SEMPRE EXIBE, SEMPRE SOBRA, SEMPRE TEM
imagem de julian pacaud



Pensava na dor como se fossem cócegas. Não é porque fazem rir que deixam de incomodar. No lugar do texto, um beijo. Ele sabia que aquilo era fazer as pazes. Mil ases, dez valetes, cem rainhas. Nenhum rei, todos os naipes. Canapés são servidos por garçons imaginários. Mas ninguém está com fome, então sobram nas bandejas.
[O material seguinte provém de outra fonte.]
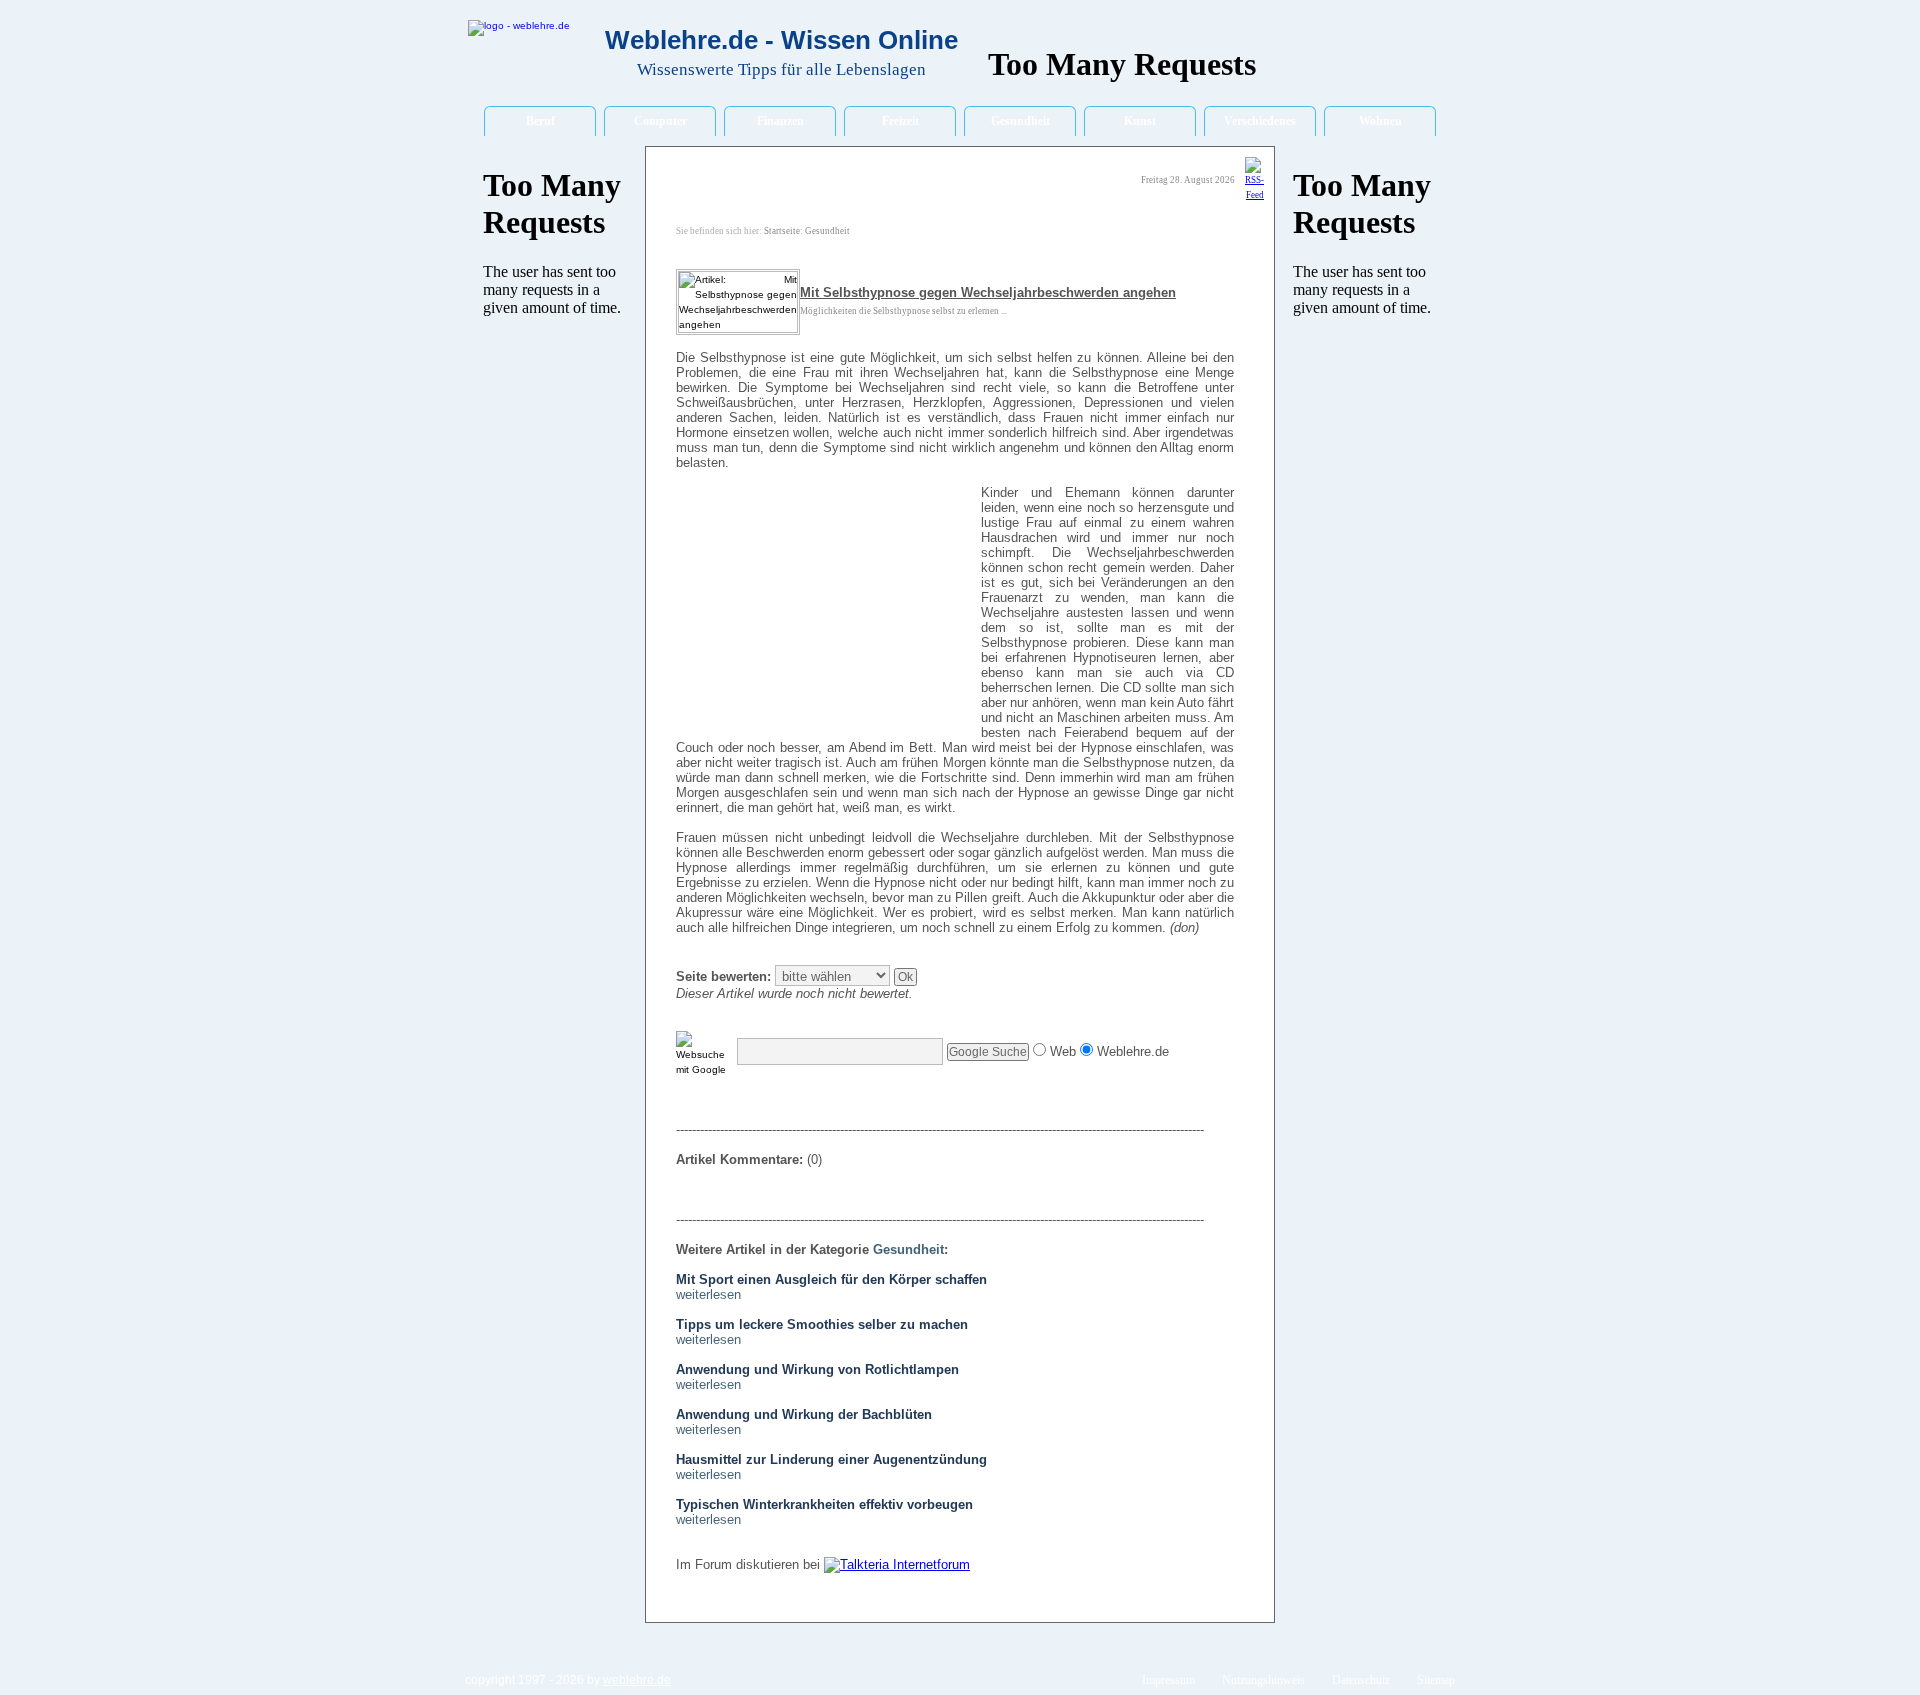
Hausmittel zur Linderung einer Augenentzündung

Lantejoulas verdes e rosas. Rosas amarelas. Jogaram verde pra colher maduro. O fato é que não deu, apodreceu antes do broto. O arroto ainda ecoa em cada canto da sala de jantar. Foi como se não tivessem nos servido. Apontou o garfo e sorriu. O que ele viu é imperecível. Onde já se viu falar do que não se vê? A tevê continua desligada. Quando está assim, sempre exibe bons programas.

Correndo nu, com o corpo em chamas, o outro grita o nome de uma revolução que morreu. Ser ateu nunca saiu de moda. Sempre sobra tempo para dificultar a própria situação. Depois de ouvir não pela trigésima sétima vez, fingiu pela trigésima oitava que nada tinha ouvido. Pode parecer horrível, e às vezes absurdo, mas todo surdo sempre tem um bom motivo. É por isso que Deus não fala, apenas se faz palavras.
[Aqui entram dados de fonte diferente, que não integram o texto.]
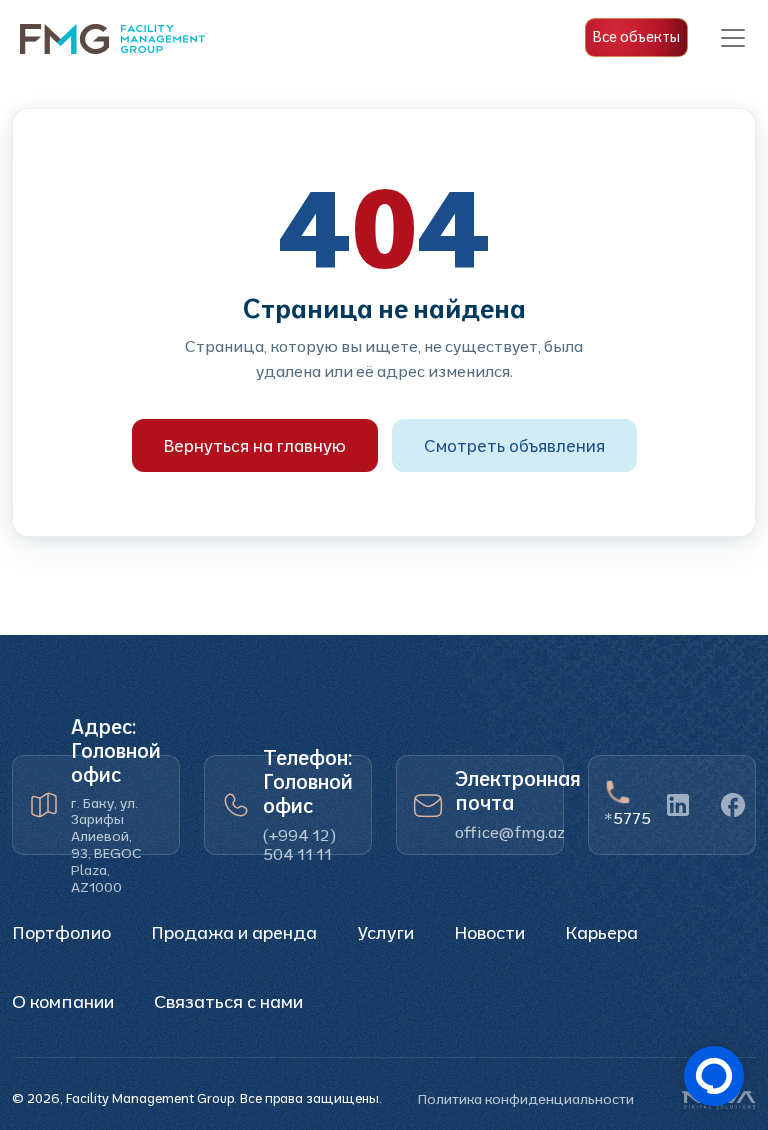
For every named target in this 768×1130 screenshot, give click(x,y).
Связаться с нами (228, 1001)
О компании (63, 1001)
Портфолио (61, 932)
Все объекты (636, 37)
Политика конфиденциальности (526, 1099)
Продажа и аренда (234, 932)
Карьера (601, 932)
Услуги (385, 932)
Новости (489, 932)
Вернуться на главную (255, 445)
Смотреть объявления (514, 445)
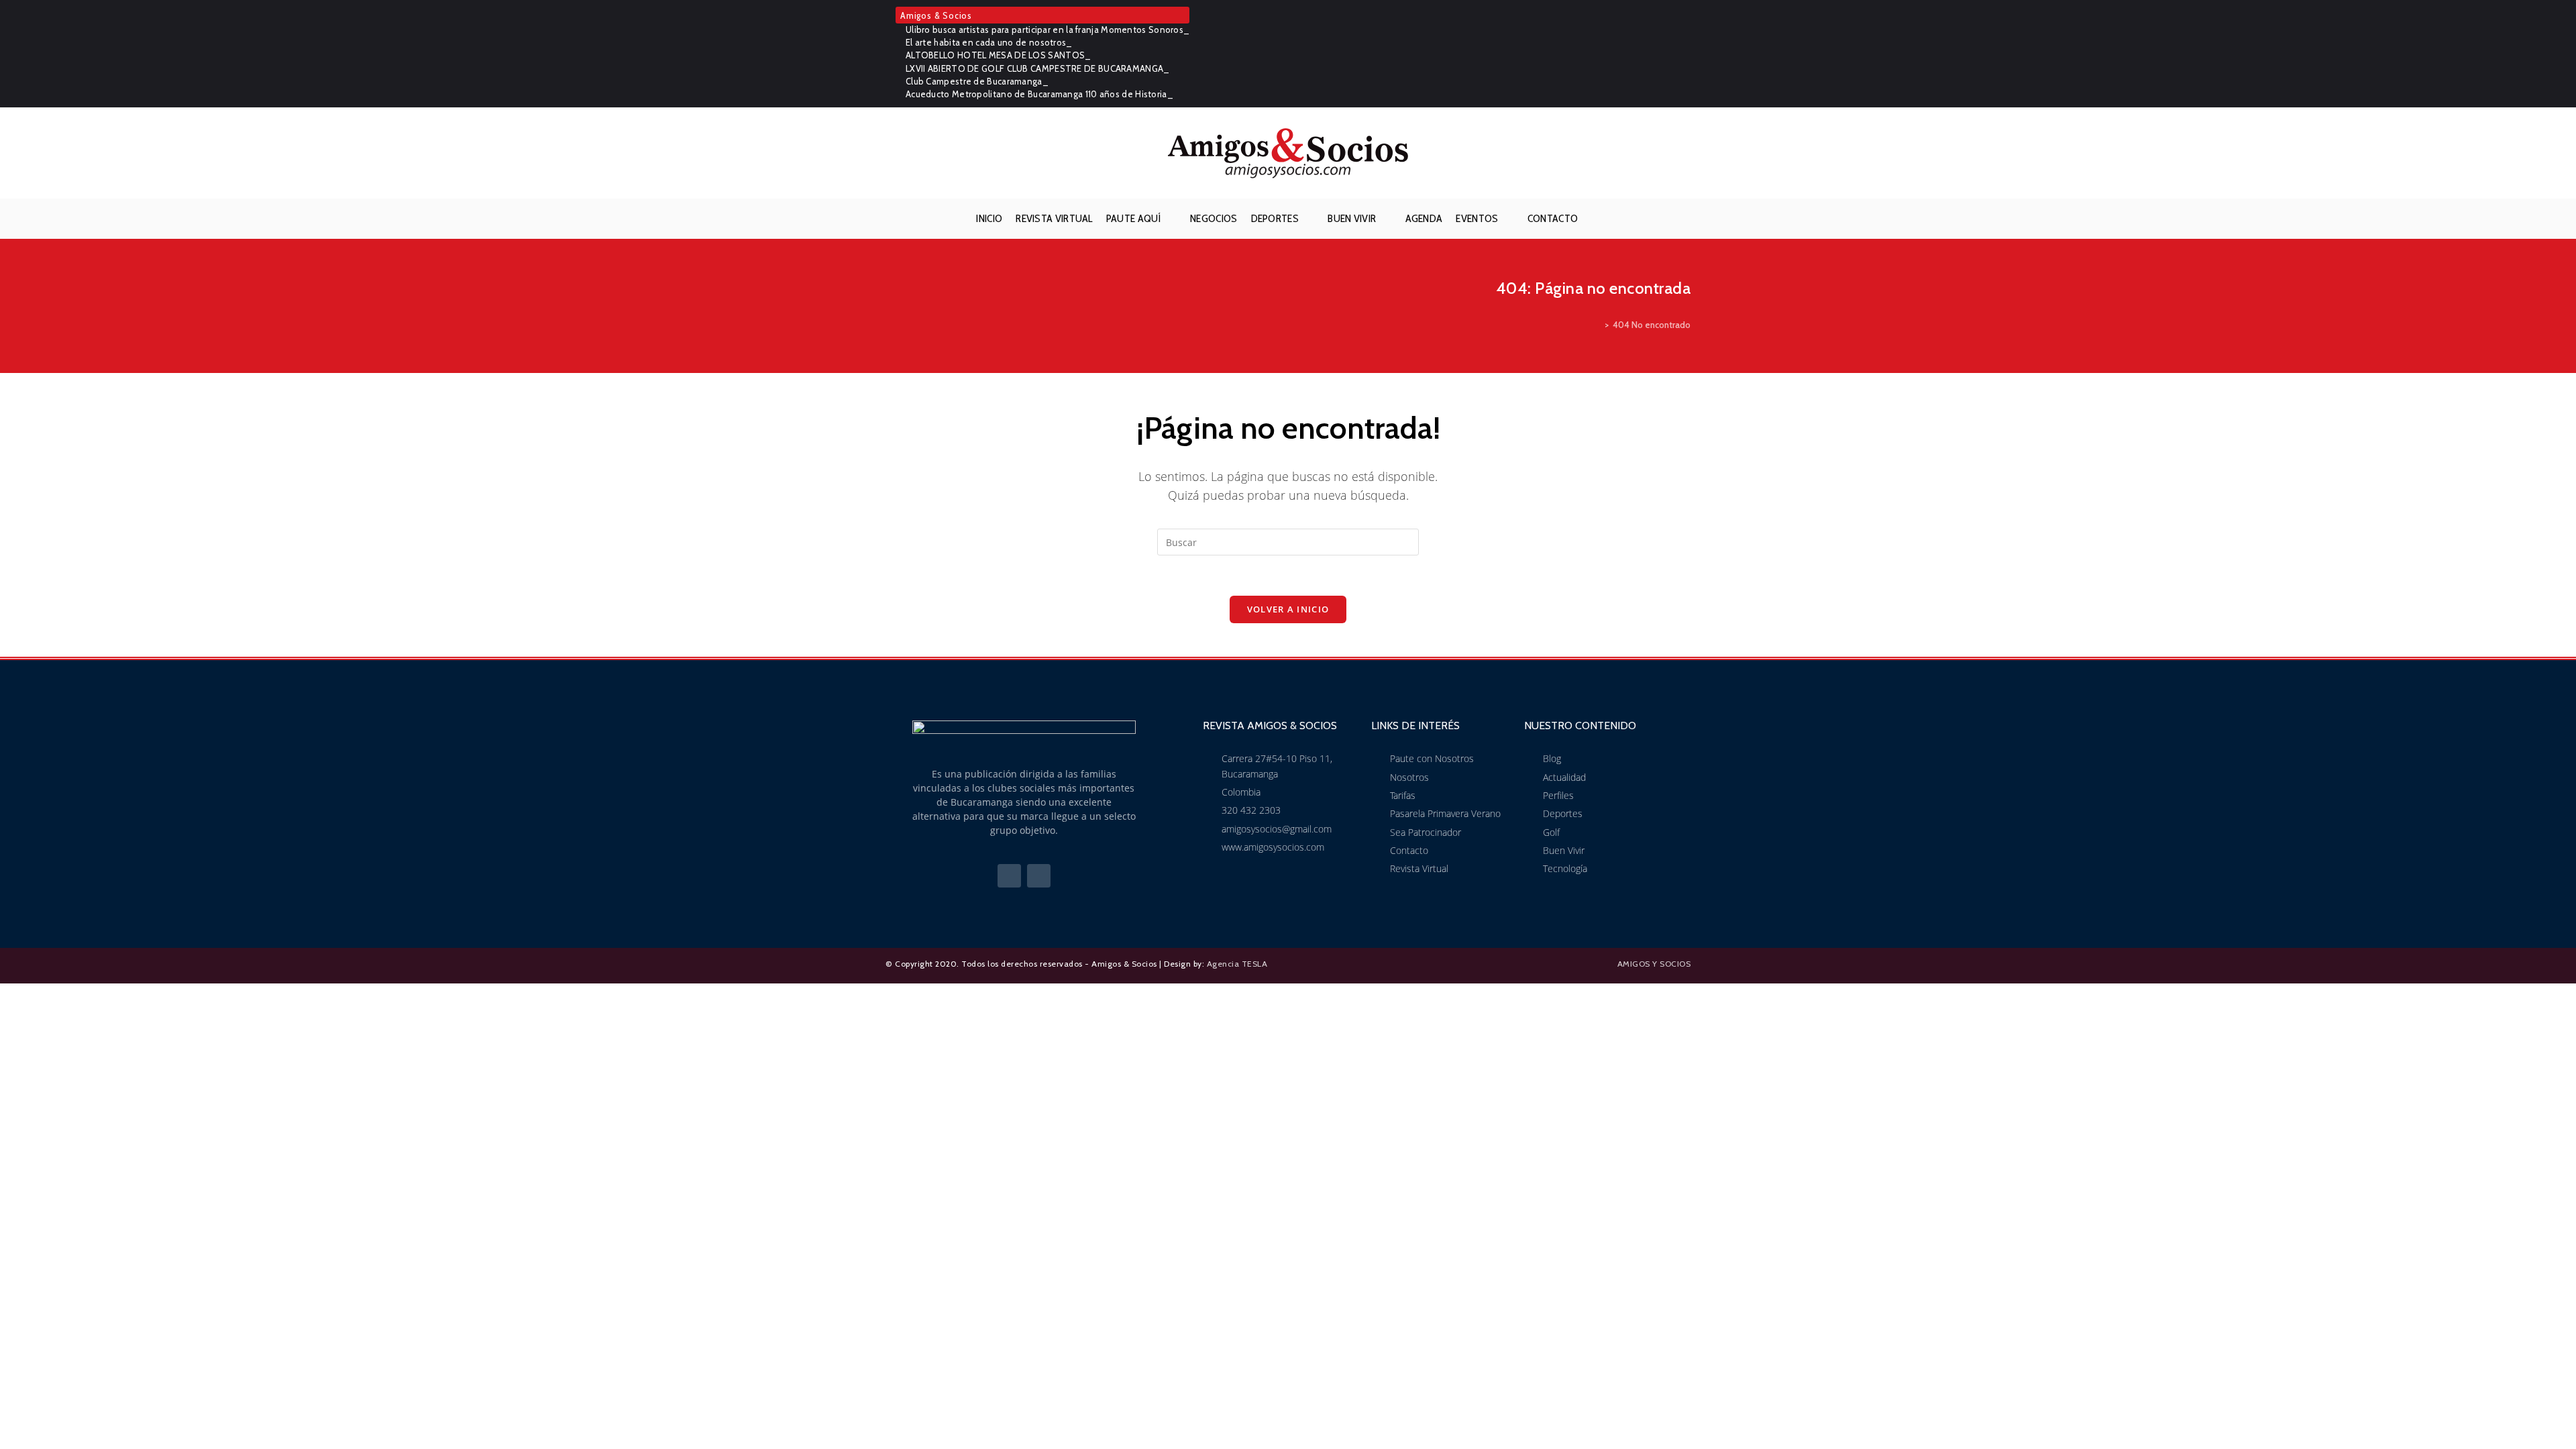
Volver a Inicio (1288, 609)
“Achavas que seria de outro modo?”, pergunta o anúncio de sabonete. “É o cacete!”, responde o título do jornal. Mudar da água pro vinho não é privilégio de ninguém. Quem sabe em outros tempos seria tudo de novo. Movo meu dedo em direção ao vazio. Algo me diz que tem algo ali.
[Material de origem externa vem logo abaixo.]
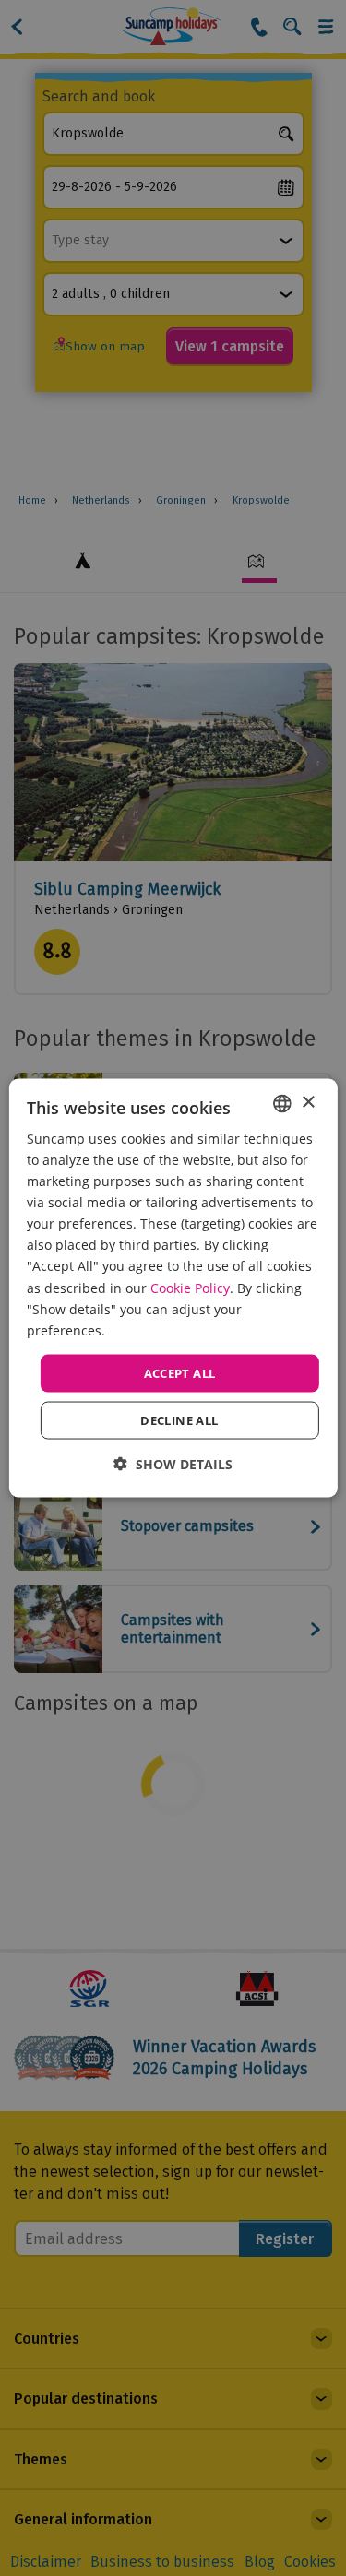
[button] (173, 1464)
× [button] (308, 1103)
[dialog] (172, 1288)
Mal senti o vento passar e lá já vem ele de novo. O povo insiste em dizer que é culpa do governo. O inverno chegou antes da hora e pegou todos de surpresa. O frio é mais bonito quando se come quente. Daqui pra frente vou falar em milagres. Tudo começou por causa de um bem-te-vi. Não parei mais de vê-lo.